Si l'on admet que la démographie a un impact direct sur l'activité - qui est essentielle pour le devenir humain, social et culturel des territoires -, que sait-on, au juste, des conditions et des modalités de la croissance économique dans les campagnes ? Quel rôle, en particulier, y jouent les villes ?

Enfin, dans la concurrence entre les territoires, les campagnes sont-elles placées dans une position équitable ?

I. COMMENT QUALIFIER LA RURALISATION EN COURS ?

Entre 1999 et 2010, la superficie de l'espace urbain en métropole a progressé de 19 %, pour représenter 22 % du territoire. Il porte désormais 77,5 % de la population. Dans le même temps, la superficie de l'espace rural a régressé de 4 %, pour représenter 78 % du territoire. Cet espace comprend 22,5 % de la population26(*).

C'est pourtant à la campagne que la croissance démographique est la plus forte.

A. UNE EXPANSION DE LA SPHÈRE URBAINE PAR LES CAMPAGNES

Entre 1999 et 2007, la population urbaine a progressé de 4,6 %, passant de 45,8 millions à 47,9 millions d'habitants.

Avec une superficie qui a augmenté de 19 % en dix ans, le rythme de croissance de l'espace urbain entre les recensements de 1999 et 2007 a été plus rapide que lors des décennies précédentes et se rapproche de celui observé dans les années 1950-1960.

Mais la définition de la commune urbaine par l'INSEE répond à des critères frustes (supra) si bien qu'elle peut recouvrir des réalités très différentes, dont certaines ne correspondent pas à l'idée qu'on se fait spontanément de la ville.

Ainsi que le note Olivier Piron, inspecteur général de l'équipement, faut-il vraiment parler de ville « pour des communes rurales qui viennent tout juste de passer le seuil de 2 000 habitants agglomérés, grâce à quelques retraités qui reviennent au pays, la reprise de la natalité chez les habitants et des étrangers qui viennent s'y fixer ? C'est en Corrèze, et dans les Hautes-Alpes, que le taux d'urbanisation a le plus progressé, mais de nouvelles villes y sont-elles pour autant apparues ? ».

De fait, en détaillant l'évolution de la population des unités urbaines selon leur taille, il apparaît que la croissance démographique de l'espace urbain est essentiellement le fait des plus petites unités urbaines, celles de moins de 10 000 habitants.

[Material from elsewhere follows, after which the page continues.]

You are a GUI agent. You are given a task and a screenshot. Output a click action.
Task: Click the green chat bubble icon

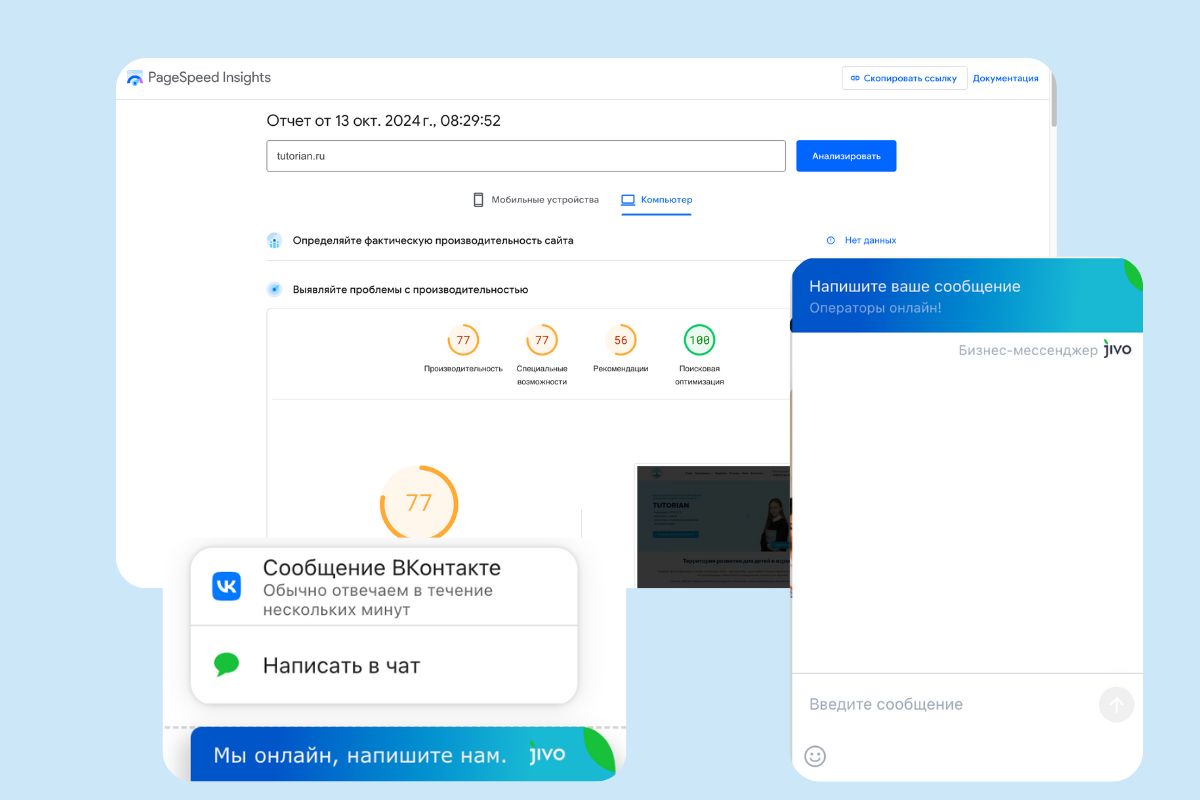227,665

LES ÉVOLUTIONS DE POPULATION DANS LES UNITÉS URBAINES SELON LA TAILLE

Que ce soit par l'agrandissement d'agglomérations existantes ou par l'apparition de nouvelles villes isolées, ces unités urbaines expliquent, à elles seules, plus de la moitié (9 700 km2) de la croissance de l'espace urbain, alors que seulement 16 % de la population urbaine y vivent.

L'INSEE constate ainsi que « la croissance du territoire urbain s'observe (...) surtout dans la partie la moins dense de l'espace urbain ». C'est celui de la dernière couronne de l'étalement urbain, là où les constructions participent souvent au « mitage », tant décrié, du paysage.

C'est aussi là où le territoire « vécu », quoiqu'urbain au sens de l'INSEE, est le plus proche d'un territoire rural. Ainsi que l'observe Olivier Piron, inspecteur général de l'équipement, « les zones urbaines denses (plus de 5 000 habitants et une densité résidentielle27(*) brute supérieure à 2 500) ont perdu du poids démographique depuis 1968 (elles représentent moins de 10 % de l'augmentation démographique métropolitaine dans cette période). On urbanise désormais par les campagnes ».


* 26 Toutes données INSEE.

* 27 En habitants par kilomètre carré.